Confessions of a former fat girl...

Mar 13, 2010

Well good morning everyone!!  It's been a minute since I sat down and got all "deep" with it, lol!!  While "they" say the further out you get the more "normal" life becomes, I have seen my share of now "normal" people leave and low and behold some (not all) come back 6 months later with their own "confessions" of thinking they were "normal" and now having gained some weight back.  So of course NOW they return to the scene of the crime, looking for advice because they forgot.  Well that's not really where I was going with this post but I guess that's how it started.

When I went into this surgery I went in because my mother died.  Not because I was sad about being fat, not because I had ANY co-morbilities but because the obesity related illnesses of my mother and subsequent death was what I needed to realize that while I let NOTHING stop me I wasn't living a healthy life nor the life God intended me.  Actually let me correct that I believe God was with me all my fat years and with His help I touched many a girl and "helped" them to live their fat life.  So NOW God's direction for me is different.  I NOW understand how important it is to cherish and nurture my body.  Ok that's not where I intended to go with this post either...

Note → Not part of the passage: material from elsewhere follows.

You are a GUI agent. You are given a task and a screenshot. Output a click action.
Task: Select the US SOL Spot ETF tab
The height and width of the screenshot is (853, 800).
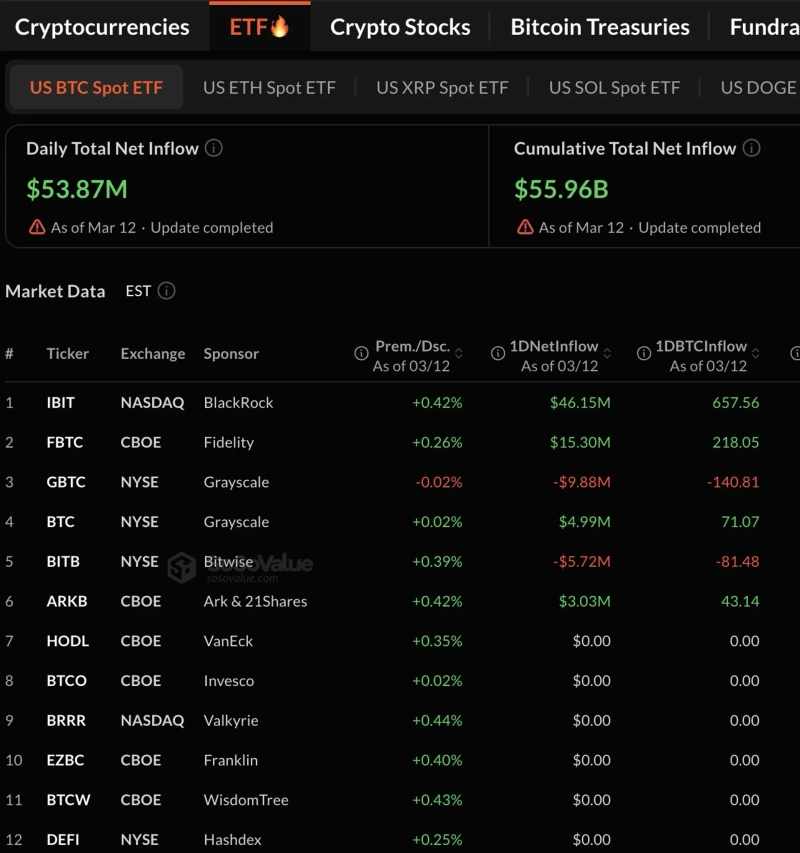point(614,87)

Here we go...confessions of THIS former fat girl.  I was fat ALL my life, you know chubby "cute" child, fat teen, obese adult, morbidly obese adult (you see the pattern right.  So going into this surgery I KNEW that because I accepted and LIVED a certain way for 37 years that just because I had surgery I wouldn't be "fixed" for awhile.  It is my belief that MY bad habits would just chill out as long as they wanted and when the opportunity arose they would SPRING to the surface and be like "yeah we got her now."  So THAT'S the reason for my post...emotions and bad habits.

Since having surgery I have "learned" that I TURN to food when angry.  You would have thought I would have known that...but nope I hadn't so after surgery a couple folks pissed me off and I wanted to eat...couldn't but the urge was there.  NOW I feel the anger and deal with it.  It's HARD as anything I could imagine but it's better then grabbing some food and STUFFING down the emotions.

Since surgery well actually before surgery I KNEW that I eat when I'm bored.  Nothing like being a couch potato with my Law & Orders or CSIs on and now Criminal Minds and grabbing something to eat....num num num...I am STILL working on this one.

Well yall THIS week I LEARNED and in a forreal way that when I am exhausted, tired, sleep deprived even that I really don't care and RAN to old favorites...ice cream, chips, donuts, etc...and YES got sick as a dog...even when I was trying to do good and made me some egg/tuna salad I DECIDED it was a good idea to eat the whole bowl which had 3 eggs and a small can of tuna...well it went down for all of 10 seconds and straight I went to the toilet.  I SAW the eating and binge coming but almost felt powerless to stop it.  I was NOT prepared in my house like I "normally" am, which didn't help me.  So NOW I know this little bit about me and in the long run even though I gained 4lbs this week it's a lesson I will LEARN and GROW from.  I woke up when the scale hit 199 cause I PROMISED myself that I wouldn't go back to 200 no matter what...

I will always or at the very least a VERY long time be apart of this forum.  I can't forget that I was a "former" fat girl.  So yall will just have to put up with my meanderings just a little longer.

My advice if you ask...LEARN from everything you will go through in this journey.  Learn that YES you may fall down but get back up as quickly as possible.  Give yourself something to shock you back on track.  For me it's my mom for most times and this week it was NOT wanting to see 200.  I staved it off by 1lb...so I'm back in the game!!